Go through the records and filter out every line lacking the word "Sort"; copy the lines that remain.

────────

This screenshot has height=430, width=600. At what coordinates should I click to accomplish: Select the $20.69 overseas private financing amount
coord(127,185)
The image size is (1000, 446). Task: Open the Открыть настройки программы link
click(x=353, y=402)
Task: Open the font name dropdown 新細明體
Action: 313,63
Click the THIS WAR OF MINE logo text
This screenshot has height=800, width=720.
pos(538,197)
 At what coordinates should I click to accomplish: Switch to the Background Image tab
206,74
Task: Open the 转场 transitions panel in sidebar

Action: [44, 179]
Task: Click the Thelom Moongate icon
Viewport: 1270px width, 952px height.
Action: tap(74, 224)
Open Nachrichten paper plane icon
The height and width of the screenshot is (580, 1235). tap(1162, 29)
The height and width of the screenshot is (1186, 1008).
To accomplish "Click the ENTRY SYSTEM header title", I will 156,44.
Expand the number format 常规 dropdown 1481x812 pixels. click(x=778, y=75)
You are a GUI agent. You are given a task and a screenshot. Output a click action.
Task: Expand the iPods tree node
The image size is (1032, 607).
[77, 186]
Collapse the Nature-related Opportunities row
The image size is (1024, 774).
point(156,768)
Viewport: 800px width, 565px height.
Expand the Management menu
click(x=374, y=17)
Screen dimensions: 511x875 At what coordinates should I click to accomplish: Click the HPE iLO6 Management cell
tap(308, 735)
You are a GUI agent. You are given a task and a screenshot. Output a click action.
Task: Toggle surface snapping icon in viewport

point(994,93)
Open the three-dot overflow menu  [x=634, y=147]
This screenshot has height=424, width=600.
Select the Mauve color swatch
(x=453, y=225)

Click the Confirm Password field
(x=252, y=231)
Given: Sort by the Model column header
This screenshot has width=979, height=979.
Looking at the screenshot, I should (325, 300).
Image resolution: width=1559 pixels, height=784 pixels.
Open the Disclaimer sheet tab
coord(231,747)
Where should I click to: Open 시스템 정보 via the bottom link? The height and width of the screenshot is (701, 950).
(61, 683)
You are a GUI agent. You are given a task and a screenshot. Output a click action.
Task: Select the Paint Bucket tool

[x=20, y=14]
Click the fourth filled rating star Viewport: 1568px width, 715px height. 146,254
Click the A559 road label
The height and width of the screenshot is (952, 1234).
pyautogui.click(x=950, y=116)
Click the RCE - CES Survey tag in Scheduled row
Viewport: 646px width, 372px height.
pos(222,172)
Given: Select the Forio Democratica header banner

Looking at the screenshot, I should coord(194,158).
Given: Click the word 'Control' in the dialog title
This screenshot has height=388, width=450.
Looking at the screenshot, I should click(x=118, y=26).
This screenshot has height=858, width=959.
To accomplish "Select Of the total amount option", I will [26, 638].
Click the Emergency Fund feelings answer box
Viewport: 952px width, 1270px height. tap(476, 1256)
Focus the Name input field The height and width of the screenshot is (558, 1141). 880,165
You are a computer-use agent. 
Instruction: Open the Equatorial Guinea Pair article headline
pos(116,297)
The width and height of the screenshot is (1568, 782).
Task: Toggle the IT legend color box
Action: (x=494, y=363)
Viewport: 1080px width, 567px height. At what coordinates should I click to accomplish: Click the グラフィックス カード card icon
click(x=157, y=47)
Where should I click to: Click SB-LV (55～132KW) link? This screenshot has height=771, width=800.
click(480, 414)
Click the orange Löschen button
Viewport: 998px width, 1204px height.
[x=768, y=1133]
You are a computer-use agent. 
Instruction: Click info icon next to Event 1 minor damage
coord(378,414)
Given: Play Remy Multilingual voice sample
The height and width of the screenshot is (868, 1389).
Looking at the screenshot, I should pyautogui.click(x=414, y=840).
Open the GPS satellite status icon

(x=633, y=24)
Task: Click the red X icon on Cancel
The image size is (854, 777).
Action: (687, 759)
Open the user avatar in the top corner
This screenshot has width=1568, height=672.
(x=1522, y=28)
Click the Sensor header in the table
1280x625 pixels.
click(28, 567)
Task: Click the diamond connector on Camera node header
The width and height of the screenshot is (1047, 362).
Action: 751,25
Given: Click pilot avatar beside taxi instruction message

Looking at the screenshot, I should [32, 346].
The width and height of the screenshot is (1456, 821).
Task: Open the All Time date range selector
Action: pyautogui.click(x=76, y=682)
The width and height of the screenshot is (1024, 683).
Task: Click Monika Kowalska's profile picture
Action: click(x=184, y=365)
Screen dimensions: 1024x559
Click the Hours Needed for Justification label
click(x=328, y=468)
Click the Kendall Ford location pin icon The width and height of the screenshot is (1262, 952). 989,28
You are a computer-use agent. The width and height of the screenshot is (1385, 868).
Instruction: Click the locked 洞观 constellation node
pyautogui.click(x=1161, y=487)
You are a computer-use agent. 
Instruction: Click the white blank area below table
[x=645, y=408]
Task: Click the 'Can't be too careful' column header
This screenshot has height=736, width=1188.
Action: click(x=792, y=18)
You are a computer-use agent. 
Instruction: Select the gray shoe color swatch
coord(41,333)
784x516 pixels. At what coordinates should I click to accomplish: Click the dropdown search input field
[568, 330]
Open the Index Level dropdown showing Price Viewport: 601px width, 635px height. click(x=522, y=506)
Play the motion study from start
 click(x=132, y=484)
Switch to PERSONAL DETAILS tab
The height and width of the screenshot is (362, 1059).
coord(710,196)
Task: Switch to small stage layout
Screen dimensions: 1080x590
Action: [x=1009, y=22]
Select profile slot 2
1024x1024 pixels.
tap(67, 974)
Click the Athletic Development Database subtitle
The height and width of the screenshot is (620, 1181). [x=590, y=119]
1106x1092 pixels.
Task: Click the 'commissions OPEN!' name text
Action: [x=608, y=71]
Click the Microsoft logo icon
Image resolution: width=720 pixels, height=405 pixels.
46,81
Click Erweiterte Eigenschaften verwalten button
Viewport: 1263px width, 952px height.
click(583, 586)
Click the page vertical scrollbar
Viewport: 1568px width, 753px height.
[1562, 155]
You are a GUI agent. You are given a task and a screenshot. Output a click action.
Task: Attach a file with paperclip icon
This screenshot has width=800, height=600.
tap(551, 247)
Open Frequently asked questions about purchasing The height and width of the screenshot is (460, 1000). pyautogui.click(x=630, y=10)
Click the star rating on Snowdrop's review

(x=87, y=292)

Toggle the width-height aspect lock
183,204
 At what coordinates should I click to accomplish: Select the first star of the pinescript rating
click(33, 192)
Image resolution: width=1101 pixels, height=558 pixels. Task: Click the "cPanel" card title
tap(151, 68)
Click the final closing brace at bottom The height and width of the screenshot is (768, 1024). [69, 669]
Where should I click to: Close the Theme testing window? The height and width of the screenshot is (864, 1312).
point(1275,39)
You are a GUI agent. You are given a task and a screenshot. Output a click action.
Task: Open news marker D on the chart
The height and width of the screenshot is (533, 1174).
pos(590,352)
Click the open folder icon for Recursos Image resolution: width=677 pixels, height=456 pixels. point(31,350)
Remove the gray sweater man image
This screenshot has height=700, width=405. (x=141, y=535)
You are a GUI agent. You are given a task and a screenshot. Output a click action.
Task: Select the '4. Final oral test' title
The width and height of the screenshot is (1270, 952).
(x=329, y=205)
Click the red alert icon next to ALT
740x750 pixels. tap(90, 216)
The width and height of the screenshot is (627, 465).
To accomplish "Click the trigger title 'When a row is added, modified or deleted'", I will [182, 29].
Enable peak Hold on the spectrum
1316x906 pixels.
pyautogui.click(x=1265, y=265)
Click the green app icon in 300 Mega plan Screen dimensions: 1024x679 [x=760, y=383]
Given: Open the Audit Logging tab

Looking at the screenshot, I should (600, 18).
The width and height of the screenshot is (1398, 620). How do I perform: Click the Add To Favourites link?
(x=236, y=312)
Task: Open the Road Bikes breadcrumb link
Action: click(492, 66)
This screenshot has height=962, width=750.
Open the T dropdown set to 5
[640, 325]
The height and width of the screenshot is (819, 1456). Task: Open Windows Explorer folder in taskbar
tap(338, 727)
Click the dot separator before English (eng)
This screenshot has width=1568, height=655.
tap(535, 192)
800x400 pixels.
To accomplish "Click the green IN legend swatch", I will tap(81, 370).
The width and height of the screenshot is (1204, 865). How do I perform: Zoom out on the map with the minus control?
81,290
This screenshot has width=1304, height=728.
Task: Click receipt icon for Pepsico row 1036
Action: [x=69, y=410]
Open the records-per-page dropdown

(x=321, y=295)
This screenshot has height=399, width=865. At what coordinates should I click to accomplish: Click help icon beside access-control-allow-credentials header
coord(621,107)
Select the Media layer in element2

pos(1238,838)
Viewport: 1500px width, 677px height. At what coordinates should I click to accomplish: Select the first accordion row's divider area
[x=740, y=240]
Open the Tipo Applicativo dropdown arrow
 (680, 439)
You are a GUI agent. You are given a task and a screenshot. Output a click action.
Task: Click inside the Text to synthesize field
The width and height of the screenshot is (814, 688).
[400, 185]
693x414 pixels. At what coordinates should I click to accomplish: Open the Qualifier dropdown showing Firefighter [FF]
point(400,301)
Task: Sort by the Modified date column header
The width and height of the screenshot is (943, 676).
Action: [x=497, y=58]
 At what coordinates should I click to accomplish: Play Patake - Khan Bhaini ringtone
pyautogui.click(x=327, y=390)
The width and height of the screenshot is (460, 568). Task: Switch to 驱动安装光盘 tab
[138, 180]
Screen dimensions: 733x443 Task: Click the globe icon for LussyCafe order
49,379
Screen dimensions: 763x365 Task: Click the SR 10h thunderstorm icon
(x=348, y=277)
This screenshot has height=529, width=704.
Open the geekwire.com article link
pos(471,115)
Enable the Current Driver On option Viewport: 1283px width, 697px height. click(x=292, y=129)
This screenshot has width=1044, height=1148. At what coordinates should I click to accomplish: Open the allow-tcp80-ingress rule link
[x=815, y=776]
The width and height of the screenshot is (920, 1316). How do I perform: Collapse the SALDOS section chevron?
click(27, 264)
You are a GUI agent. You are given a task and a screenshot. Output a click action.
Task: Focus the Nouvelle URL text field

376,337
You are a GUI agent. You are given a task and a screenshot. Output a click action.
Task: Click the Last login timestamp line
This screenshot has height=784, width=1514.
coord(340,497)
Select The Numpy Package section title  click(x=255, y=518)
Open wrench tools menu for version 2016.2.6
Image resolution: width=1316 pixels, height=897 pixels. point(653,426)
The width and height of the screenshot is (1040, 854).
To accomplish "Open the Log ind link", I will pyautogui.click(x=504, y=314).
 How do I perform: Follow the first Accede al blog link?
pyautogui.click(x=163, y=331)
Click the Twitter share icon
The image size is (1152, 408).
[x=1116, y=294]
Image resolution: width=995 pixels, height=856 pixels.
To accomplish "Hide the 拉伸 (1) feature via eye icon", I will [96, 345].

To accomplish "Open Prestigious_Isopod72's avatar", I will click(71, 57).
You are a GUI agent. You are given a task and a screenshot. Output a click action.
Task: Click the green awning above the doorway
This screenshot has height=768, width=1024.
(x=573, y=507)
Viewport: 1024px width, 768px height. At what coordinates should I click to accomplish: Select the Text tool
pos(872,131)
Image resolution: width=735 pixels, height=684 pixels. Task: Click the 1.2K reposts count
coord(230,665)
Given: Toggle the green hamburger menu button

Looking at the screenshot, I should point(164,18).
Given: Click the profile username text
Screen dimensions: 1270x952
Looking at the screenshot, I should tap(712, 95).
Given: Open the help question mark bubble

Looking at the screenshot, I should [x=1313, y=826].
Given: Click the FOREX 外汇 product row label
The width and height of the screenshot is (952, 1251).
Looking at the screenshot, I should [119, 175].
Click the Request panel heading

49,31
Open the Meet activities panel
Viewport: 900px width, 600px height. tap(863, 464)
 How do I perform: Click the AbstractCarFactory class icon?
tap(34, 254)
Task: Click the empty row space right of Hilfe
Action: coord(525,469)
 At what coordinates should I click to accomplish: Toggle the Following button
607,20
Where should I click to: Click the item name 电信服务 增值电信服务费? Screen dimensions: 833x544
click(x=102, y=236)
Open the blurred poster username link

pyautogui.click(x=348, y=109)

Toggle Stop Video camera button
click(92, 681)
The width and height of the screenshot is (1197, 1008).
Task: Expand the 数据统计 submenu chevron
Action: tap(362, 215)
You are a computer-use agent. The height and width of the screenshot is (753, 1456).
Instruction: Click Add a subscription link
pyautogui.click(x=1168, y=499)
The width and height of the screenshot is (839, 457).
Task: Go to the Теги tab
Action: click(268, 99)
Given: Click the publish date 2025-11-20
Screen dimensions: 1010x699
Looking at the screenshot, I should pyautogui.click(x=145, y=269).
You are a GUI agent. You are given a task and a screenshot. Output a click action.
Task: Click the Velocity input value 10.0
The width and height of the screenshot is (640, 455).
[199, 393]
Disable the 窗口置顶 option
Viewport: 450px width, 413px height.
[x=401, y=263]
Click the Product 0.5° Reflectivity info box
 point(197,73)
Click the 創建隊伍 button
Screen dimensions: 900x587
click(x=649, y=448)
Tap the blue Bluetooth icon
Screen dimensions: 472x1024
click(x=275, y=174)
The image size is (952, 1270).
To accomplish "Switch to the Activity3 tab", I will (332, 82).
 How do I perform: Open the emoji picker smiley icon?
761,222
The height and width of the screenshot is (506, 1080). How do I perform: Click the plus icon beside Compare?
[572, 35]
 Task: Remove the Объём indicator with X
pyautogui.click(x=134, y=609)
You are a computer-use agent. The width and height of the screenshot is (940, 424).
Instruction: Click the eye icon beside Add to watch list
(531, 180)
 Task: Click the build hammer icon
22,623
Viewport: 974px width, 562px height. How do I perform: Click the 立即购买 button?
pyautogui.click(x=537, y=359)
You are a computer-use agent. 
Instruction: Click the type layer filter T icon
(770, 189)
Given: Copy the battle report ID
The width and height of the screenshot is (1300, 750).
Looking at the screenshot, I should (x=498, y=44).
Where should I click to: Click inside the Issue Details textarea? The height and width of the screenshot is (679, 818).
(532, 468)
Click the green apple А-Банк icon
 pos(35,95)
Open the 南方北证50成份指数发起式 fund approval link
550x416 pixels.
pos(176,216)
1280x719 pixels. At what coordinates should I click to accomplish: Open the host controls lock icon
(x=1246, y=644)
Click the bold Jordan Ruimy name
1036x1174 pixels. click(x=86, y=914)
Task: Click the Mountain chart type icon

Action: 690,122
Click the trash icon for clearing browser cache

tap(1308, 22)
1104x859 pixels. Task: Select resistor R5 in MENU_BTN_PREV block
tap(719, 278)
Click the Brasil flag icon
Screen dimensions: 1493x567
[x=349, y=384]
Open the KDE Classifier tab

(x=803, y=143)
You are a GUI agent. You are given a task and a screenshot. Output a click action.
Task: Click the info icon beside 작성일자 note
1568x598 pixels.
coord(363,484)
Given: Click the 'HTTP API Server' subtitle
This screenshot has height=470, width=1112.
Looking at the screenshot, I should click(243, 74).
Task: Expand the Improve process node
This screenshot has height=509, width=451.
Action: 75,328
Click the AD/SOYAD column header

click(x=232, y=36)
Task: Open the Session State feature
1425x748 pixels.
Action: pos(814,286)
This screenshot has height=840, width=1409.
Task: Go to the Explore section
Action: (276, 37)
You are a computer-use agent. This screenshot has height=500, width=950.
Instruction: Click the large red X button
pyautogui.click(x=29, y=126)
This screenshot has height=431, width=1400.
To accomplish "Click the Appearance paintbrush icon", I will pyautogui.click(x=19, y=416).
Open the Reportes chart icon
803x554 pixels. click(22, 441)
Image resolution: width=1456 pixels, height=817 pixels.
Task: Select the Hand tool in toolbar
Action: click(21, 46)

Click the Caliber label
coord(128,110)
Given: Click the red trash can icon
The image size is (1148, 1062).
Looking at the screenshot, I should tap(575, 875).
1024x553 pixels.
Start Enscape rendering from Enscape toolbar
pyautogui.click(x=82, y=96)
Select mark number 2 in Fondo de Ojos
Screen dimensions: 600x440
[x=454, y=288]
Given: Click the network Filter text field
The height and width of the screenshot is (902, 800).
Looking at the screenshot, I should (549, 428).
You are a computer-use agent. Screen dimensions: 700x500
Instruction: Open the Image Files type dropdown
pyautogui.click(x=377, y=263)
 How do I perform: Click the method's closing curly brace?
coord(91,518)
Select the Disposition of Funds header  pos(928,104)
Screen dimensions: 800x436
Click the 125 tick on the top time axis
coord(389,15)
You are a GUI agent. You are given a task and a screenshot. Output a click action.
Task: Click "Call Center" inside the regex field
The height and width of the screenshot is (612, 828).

────────

● **OUTPUT FOR THIS TASK**
Given: Sort by the Model column header
Task: Sort by the Modified date column header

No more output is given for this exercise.